A smile flickered on her lips; he bent further, and kissed her forehead, and waited until the last breath had escaped.
He covered her face with the headscarf, and stood.
‘Send them away!’ Knox said, hard. ‘It is under control. Do it!’
Krug was lost in the mayhem.
‘Do it!’
Krug called something. A question from the other side of the door, and this time he snapped back angrily, and there was silence.
Knox said, ‘How on earth did she get here?’
Ballentyne shook his head. ‘I don’t… The Albanians in Belgrade? Perhaps the first time I was there, they sent word. I was there again recently. Thanks to them, she will have followed me to Sarajevo last week. Earlier, perhaps.’
‘And then got in this morning?’
‘She wasn’t interested in me. All along she hoped that I would lead her to Hildebrandt. Some time in the last few days, she found him; got work here, or replaced the usual woman. Somehow, today something changed; she was able to do what she hadn’t been able to do before: get into this part of the building.’ Knox frowned. ‘Today, she came to the end of her journey.’
Knox turned to the man behind the desk. ‘And you,’ he said, ‘must be Mr Krug.’
Krug nodded.
‘The Comptroller-General for Scrutiny and Survey sends his regards. “A greeting from Springfontein”, he called it.’ Krug’s face was bleak.
He sat, heavily, gathered himself. ‘This little bit of chaos does not alter the failure of his operation.’
‘Bit of bad news for you there, old chap. I only properly understood it when you described your reaction to my activities this morning. British Intelligence has always suspected who the link-man is for the German network in Britain. But there’s been no way of identifying the members of the network. Arresting the link-man would only break the chain. Everything I did this morning – throwing the papers around, sending that nonsense message, with a few words of German codes that we’ve picked up in recent months – all built the idea that your security was compromised. It prompted the German Embassy, and through them the link-man to the network, to do what seemed like rigorous procedure but was actually exactly what we wanted.’
Krug was white.
‘How will the new code be sent to the network? Some innocent-looking commercial pamphlet? It doesn’t matter; what matters is that when the link-man goes to the post office, he will be jumped on by a lot of policemen, and on the envelopes in his hand – all in one go – will be the set of names and addresses that we couldn’t have dreamed of getting had it not been for you. Special Branch’ll roll up the whole network whenever they choose.’ Grim smile. ‘Your German partners aren’t going to be impressed.’
Krug was staring into the ruins of his Europe. He looked up, searching for defiance. ‘You could kill me, but you would not get out of the building alive.’
‘You could call for help, but you would die.’
‘You suggest that we stay here for ever, Major?’
‘Stalemate.’
The telephone rang.
It continued to ring. Knox said, ‘You’d better answer that. No tricks, no alarms.’
Krug picked up the apparatus, and listened. He said almost nothing, but as he listened his eyes were quickly wide and he was gazing at the two Englishmen.
Eventually he put down the telephone again. It took him a moment to gather the words.
He looked at Knox. ‘You came over the border with a Serbian, yes? Was his name Rade Malobabić?’
‘I didn’t get the surname.’
‘He is the head of Serbia’s network of spies in Bosnia–Hercegovina – a notorious man.’ Knox was indifferent. ‘The strictest watch was being kept for him at the border, but somehow… Did he say why he was entering Bosnia?’

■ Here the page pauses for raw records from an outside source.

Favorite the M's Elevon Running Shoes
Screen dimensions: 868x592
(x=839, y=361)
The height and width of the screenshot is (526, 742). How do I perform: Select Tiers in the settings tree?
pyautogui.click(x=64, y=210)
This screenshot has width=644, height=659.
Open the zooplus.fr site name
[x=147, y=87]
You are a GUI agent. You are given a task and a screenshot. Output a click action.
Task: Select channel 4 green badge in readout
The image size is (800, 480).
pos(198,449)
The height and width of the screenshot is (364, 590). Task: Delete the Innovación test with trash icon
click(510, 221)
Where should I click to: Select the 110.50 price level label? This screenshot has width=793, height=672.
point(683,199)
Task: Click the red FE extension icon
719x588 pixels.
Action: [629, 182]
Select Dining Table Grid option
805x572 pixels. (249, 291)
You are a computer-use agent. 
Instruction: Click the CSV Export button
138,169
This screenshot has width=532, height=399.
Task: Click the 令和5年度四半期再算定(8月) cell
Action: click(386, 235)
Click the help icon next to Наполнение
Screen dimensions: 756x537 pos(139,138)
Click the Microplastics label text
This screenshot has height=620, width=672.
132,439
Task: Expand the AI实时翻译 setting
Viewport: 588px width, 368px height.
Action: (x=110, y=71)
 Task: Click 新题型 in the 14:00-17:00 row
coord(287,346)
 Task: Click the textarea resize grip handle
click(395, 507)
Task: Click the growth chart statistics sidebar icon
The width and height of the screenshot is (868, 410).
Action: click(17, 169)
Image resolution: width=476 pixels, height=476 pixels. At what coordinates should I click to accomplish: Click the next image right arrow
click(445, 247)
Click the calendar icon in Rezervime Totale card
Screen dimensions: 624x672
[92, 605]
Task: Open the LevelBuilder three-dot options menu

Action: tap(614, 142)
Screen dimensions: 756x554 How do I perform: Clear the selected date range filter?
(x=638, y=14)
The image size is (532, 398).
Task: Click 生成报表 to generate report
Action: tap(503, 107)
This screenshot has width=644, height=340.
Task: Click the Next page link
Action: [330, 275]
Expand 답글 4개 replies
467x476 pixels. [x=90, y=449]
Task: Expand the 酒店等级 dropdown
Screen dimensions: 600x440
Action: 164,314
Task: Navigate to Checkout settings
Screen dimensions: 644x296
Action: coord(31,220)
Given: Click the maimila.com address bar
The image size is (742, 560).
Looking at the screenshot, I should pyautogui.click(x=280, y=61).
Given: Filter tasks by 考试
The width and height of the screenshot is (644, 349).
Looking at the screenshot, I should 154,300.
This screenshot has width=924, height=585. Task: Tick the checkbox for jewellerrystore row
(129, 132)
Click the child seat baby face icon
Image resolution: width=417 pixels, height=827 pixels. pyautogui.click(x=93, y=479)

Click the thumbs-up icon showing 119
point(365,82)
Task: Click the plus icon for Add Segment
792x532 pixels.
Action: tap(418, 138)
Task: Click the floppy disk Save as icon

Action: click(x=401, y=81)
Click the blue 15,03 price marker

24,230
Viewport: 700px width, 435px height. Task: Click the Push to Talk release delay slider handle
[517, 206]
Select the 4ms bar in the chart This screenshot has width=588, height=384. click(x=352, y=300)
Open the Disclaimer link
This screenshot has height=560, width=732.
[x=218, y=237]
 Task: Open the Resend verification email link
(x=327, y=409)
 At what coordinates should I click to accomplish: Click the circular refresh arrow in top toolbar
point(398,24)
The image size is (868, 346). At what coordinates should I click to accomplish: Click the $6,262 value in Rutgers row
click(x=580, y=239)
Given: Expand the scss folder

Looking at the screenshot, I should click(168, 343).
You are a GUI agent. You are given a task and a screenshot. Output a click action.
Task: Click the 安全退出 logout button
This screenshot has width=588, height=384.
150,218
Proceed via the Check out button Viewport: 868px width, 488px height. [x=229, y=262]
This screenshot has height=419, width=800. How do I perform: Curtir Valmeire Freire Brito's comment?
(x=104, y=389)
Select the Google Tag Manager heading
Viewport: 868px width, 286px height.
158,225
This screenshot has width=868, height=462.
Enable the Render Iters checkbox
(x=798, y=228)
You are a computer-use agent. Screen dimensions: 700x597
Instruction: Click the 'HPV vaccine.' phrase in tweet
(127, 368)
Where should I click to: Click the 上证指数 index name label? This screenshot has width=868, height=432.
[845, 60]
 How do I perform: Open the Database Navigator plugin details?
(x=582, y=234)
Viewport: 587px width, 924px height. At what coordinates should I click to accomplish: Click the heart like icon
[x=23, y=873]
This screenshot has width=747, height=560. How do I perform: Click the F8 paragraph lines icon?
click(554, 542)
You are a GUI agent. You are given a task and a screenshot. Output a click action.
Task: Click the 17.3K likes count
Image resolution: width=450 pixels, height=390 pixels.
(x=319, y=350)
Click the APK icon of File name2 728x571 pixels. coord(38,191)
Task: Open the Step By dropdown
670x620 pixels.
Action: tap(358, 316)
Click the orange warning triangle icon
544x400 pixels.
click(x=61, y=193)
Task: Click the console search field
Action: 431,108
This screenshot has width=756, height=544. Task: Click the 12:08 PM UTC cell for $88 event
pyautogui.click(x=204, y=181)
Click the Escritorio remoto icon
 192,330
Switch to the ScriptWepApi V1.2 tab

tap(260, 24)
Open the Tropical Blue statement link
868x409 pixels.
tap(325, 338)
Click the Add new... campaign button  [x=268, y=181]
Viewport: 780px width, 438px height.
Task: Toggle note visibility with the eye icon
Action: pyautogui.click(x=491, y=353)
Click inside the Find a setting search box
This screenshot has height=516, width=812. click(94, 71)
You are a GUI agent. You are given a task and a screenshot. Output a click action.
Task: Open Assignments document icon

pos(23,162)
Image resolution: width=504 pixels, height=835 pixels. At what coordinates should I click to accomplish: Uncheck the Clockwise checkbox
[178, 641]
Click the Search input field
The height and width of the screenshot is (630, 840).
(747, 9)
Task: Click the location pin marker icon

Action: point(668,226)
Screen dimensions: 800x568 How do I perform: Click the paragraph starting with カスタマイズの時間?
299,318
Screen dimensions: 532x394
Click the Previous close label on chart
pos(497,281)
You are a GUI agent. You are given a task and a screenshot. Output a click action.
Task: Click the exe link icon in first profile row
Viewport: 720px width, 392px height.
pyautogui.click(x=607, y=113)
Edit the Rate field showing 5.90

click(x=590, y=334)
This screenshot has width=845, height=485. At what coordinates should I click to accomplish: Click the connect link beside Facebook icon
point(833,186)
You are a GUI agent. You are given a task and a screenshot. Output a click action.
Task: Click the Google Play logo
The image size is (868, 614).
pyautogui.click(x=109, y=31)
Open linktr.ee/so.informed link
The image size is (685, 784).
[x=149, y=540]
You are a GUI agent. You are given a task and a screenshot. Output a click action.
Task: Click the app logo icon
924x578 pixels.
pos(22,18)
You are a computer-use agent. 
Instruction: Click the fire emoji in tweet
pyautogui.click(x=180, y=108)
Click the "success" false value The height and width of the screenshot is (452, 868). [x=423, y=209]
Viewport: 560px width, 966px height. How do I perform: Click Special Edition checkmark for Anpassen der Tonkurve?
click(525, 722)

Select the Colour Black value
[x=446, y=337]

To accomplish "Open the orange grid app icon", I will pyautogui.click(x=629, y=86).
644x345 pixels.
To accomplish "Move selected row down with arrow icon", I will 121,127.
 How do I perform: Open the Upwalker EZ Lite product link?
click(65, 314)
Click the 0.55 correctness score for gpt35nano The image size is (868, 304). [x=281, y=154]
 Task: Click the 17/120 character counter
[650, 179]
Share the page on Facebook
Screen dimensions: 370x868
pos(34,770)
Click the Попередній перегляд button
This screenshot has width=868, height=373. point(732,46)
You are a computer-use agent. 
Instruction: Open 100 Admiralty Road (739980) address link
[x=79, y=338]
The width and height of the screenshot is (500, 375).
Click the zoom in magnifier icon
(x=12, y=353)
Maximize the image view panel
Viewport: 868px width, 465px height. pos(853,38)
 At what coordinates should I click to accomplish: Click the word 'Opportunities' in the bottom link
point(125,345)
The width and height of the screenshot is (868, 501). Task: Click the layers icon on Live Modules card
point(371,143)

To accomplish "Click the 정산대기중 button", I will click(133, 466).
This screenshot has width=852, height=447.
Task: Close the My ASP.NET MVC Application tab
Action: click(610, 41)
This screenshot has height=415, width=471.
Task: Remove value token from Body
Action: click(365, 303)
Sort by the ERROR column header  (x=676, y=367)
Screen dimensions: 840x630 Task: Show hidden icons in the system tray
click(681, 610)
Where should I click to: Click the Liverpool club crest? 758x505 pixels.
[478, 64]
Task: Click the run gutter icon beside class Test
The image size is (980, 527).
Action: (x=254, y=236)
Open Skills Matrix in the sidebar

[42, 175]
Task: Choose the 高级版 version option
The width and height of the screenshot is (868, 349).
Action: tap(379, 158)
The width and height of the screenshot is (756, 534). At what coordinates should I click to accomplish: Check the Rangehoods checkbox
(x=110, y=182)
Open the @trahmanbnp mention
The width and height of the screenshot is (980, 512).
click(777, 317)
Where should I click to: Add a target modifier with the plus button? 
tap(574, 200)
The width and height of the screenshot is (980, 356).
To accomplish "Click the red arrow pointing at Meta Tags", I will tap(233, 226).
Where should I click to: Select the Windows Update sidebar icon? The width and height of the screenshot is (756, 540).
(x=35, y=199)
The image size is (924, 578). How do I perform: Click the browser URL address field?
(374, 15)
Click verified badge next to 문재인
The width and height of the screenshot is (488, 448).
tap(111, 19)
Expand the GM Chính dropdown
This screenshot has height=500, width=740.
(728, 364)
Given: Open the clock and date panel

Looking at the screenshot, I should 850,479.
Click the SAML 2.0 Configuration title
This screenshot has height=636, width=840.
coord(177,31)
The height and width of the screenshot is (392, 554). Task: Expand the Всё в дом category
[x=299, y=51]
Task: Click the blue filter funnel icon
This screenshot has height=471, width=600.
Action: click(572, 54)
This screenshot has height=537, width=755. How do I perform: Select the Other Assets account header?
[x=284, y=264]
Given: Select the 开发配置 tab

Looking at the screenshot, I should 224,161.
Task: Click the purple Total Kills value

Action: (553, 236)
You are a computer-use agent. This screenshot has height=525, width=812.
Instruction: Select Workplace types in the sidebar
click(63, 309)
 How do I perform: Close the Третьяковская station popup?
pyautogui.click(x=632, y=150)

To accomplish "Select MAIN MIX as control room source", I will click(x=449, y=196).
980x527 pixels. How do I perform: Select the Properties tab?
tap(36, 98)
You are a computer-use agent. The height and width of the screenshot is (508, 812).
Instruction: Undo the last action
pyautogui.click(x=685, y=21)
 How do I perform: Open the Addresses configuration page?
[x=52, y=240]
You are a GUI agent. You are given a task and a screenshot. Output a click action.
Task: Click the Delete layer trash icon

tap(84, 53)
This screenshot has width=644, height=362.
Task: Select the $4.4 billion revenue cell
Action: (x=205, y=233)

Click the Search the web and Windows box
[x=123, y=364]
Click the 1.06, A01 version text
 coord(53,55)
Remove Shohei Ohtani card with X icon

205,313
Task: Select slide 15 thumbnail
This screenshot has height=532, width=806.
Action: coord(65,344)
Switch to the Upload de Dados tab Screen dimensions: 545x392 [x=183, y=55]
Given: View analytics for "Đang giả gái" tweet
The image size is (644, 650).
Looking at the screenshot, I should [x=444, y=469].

‘He said he was delivering a message.’
Krug nodded, bleak. ‘It was a message of command: to his agents gathered here in Sarajevo. Just a few minutes ago they assassinated the heir to the Austrian throne.’ Faced with the chaos, he seemed very small. He saw farther than Knox and Ballentyne, still poised over him; but even their faces showed glimpses of what must follow. ‘The crisis that no one of the European powers could create has been created by a handful of peasants. They have brought the world to the precipice.’